Laura Wilkinson

Personal information
- Full name: Laura Ann Wilkinson
- Born: November 17, 1977 (age 48) Houston, Texas, U.S.
- Home town: Spring, Texas, U.S.
- Height: 5 ft 6 in (1.68 m)

Sport
- Country: United States
- Events: 3m, 3m synchro, 10m, 10m synchro
- Club: Woodlands Diving Team

Medal record
Women's diving
Representing the United States
Olympic Games
| Gold medal – first place | 2000 Sydney | 10 m platform |
World Championships
| Gold medal – first place | 2005 Montreal | 10 m platform |

= Laura Wilkinson =

American diver

Laura Ann Wilkinson (born November 17, 1977) is an American diver, three-time Olympian, and Olympic gold medalist. She is the first woman to win the three major diving world titles. She retired in 2008. After nine years of retirement, she returned to competition in 2017 and placed second at Nationals. She trained for her fourth Olympic Games (2021) at Texas A&M University's swimming and diving facilities but did not qualify.

== Background ==
Wilkinson was born and raised in Houston, Texas and lived with her parents, Ed and Linda. She attended Klein High School before going to University of Texas. As a child, she was a gymnast, but had to give up on the sport after a growth spurt during puberty made her too tall to continue. It was then that she turned to diving. When she first started diving, a teacher told her she was too old to start a new sport and was later kicked off her high school team because they thought she was a "waste of space". She is a 2001 graduate of University of Texas, where she majored in public relations. While attending school on a scholarship, she decided that she would rather put school on hold and go after her dream to become an Olympian. She trained in The Woodlands.

==Career==
Wilkinson's interest in the sport began as she was swimming in the gym's pool and watched a young female diver in training execute an impressive dive. Her first jump off the 10 meter platform didn't occur until she was 15 years old. She took up platform diving and joined the U.S. National Team in 1995.

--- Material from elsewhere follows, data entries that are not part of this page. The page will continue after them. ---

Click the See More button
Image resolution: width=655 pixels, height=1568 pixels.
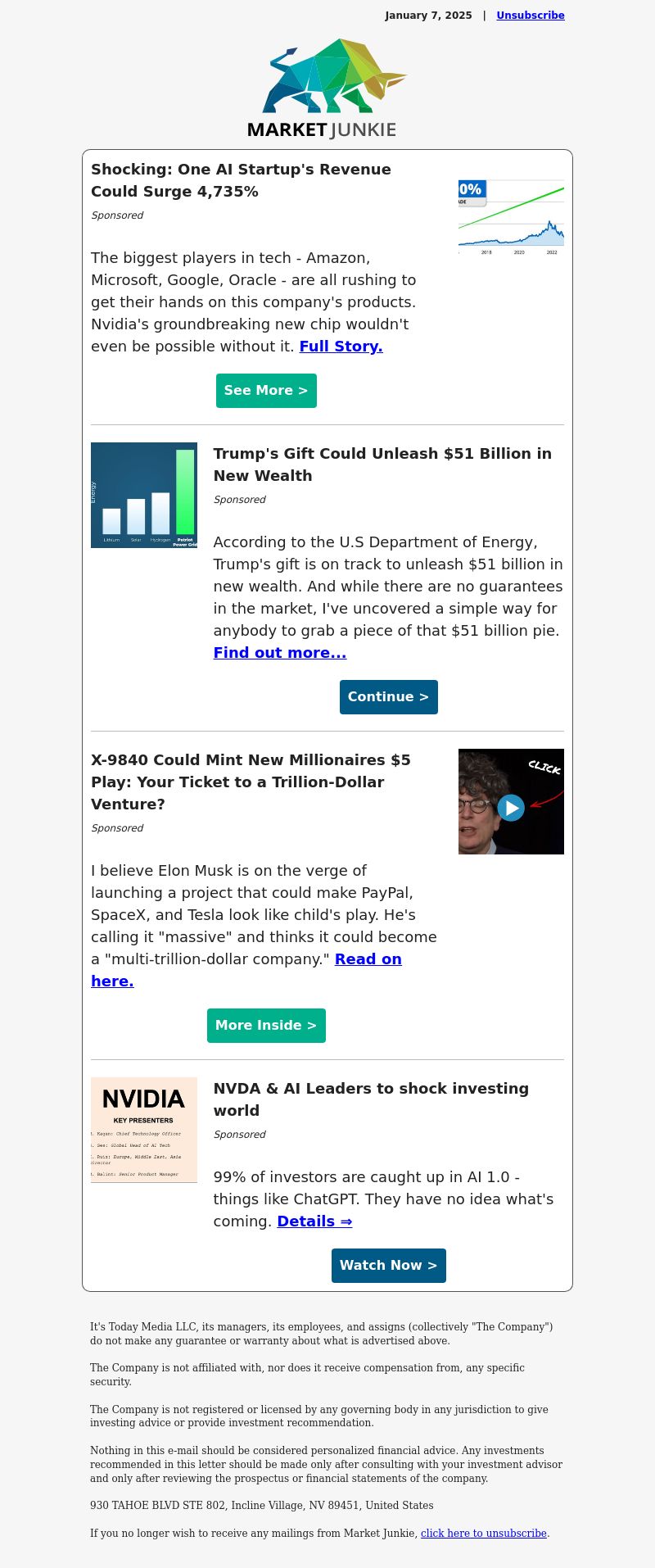pos(266,391)

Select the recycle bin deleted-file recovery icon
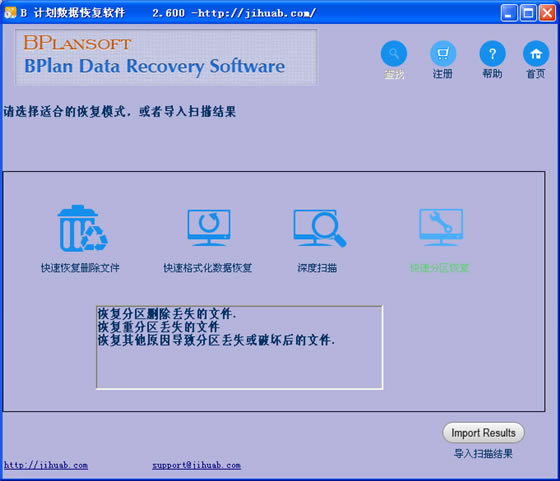coord(82,228)
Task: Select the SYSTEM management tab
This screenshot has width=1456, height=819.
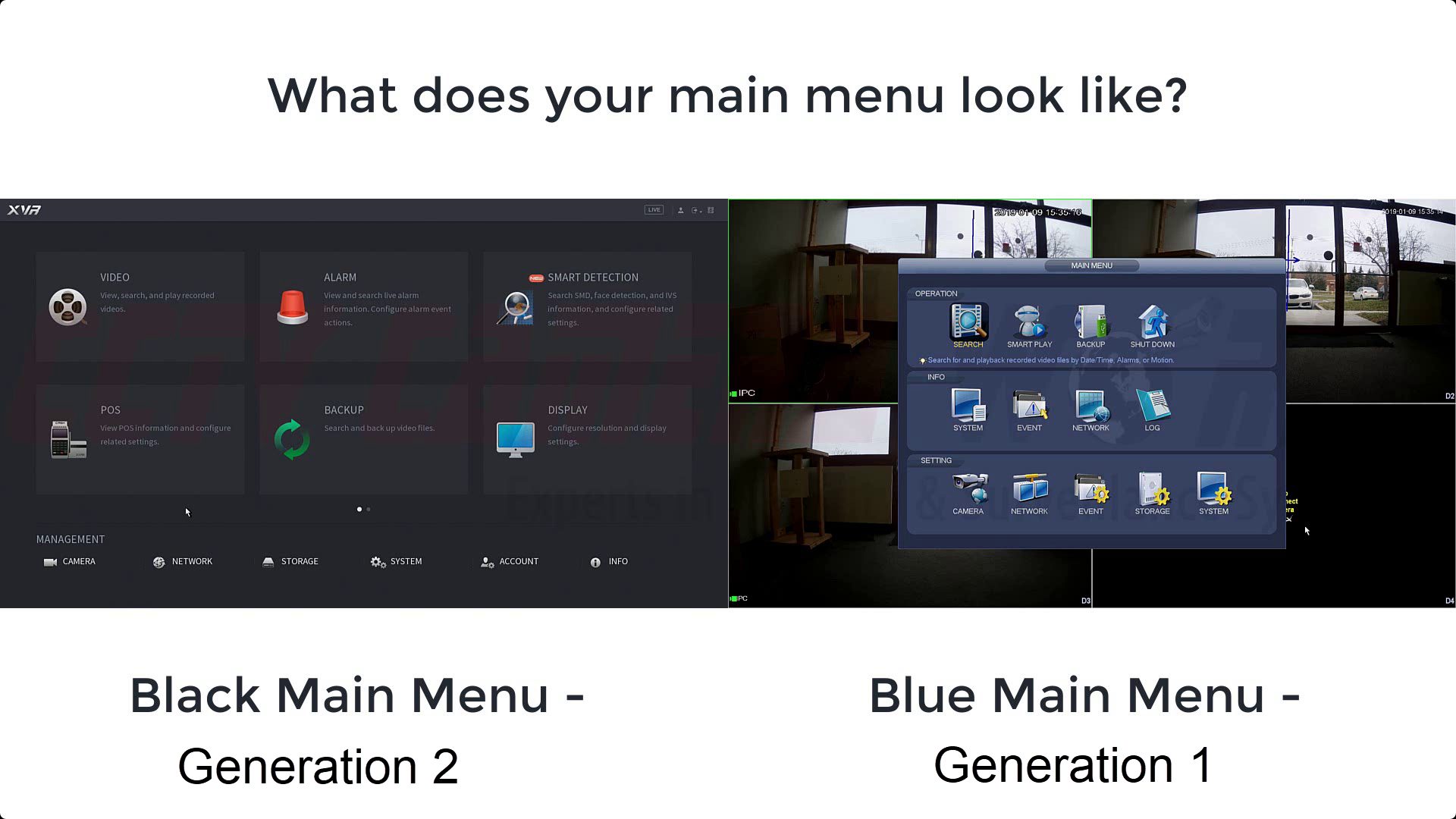Action: coord(406,561)
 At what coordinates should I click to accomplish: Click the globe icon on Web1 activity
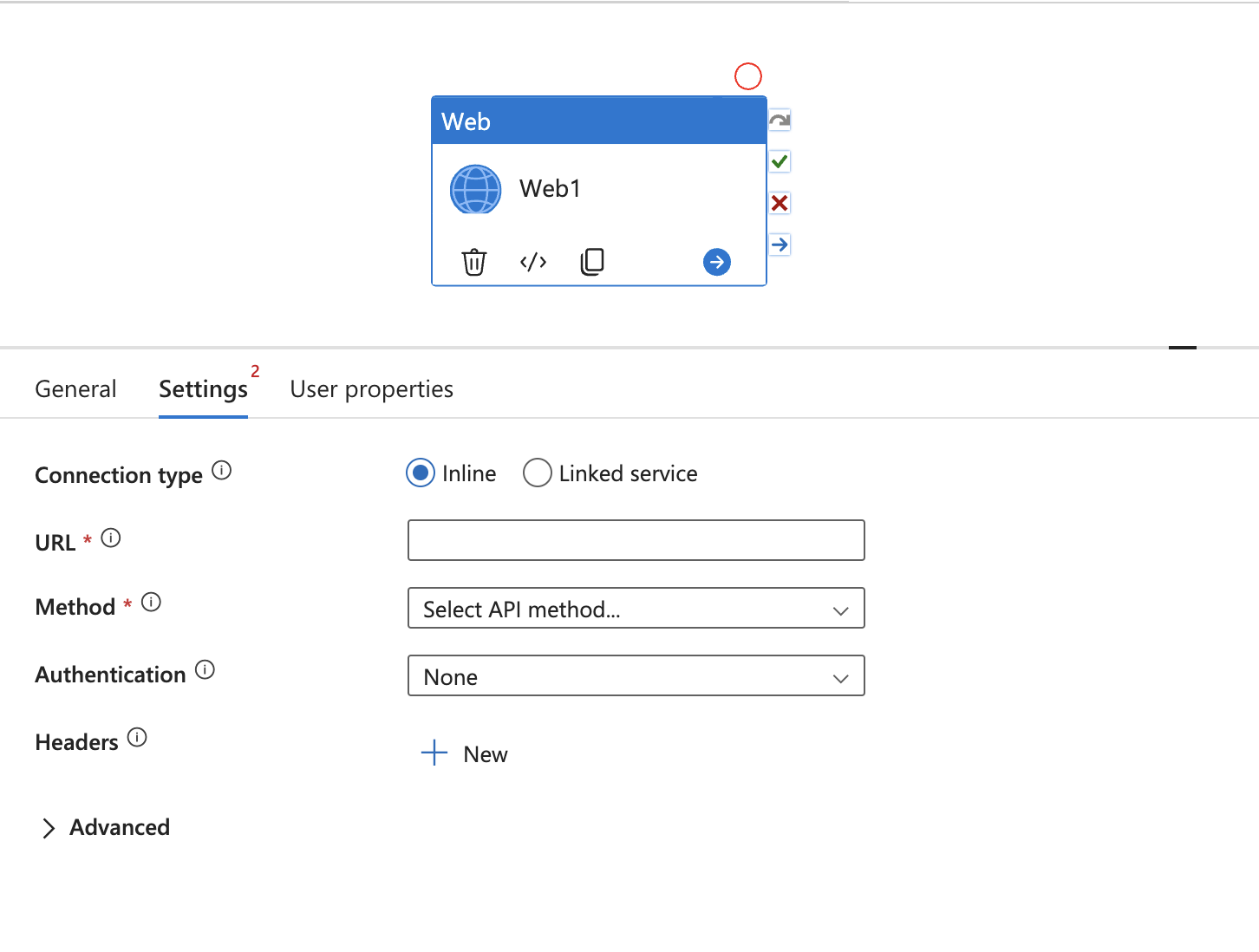coord(475,189)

===2000 Summer Olympics===
Six months prior to the 2000 Summer Olympics, Wilkinson suffered a serious foot injury that kept her out of action for a couple of months. She employed a visualization technique to practice her dives during this time, and wasn't fully healed when she qualified for the 2000 Summer Olympics. Still in pain from her foot injury, she landed in eighth place after the first of five dives in the platform finals. She went on to earn the first gold medal for a female American platform diver since 1964.

===2004 Summer Olympics===
Wilkinson finished in fifth place at the 2004 Summer Olympics, but had left an impact on her competitors. Several of them repeated the techniques she used at the 2000 Summer Olympics by starting their dives with a handstand.

===2008 Summer Olympics===
On June 26, 2008, Wilkinson qualified as a member of the 2008 U.S. Olympic Diving Team in diving by taking first place in the trials. She ultimately placed 9th in the Women’s 10m platform final. She announced her retirement and this Olympics would be her final competition.

===2020 Olympic Games===
In 2017, after nine years of retirement and spending five years as a pool-deck diving analyst for NBC Sports, Wilkinson returned to competition and placed 2nd at U.S. Nationals. She trained full-time for the 2020 Tokyo Olympics—which would have been her fourth one (delayed until 2021 due to the COVID-19 pandemic), but did not qualify for the team.

=== Non-diving career ===
While not competing in diving, she worked for NBC Sports as a diving analyst on the pool deck, doing so in London 2012, Rio 2016, and Paris 2024, with the latter serving as a color commentator for individual events.

== Personal life ==
Wilkinson is married to Eriek Hulseman. They welcomed their first child, a girl named Arella Joy, on May 11, 2011. In December 2012, they adopted a baby from China named Zoe. Wilkinson gave birth to another child named Zadok in January 2014. Their fourth child, Dakaia, joined the family from Ethiopia in March 2018. She also travels around the country speaking to girls at The Revolve Tour, a Christian girls' conference. She had major surgery on her neck in 2018 to repair damage to discs injured by her diving career.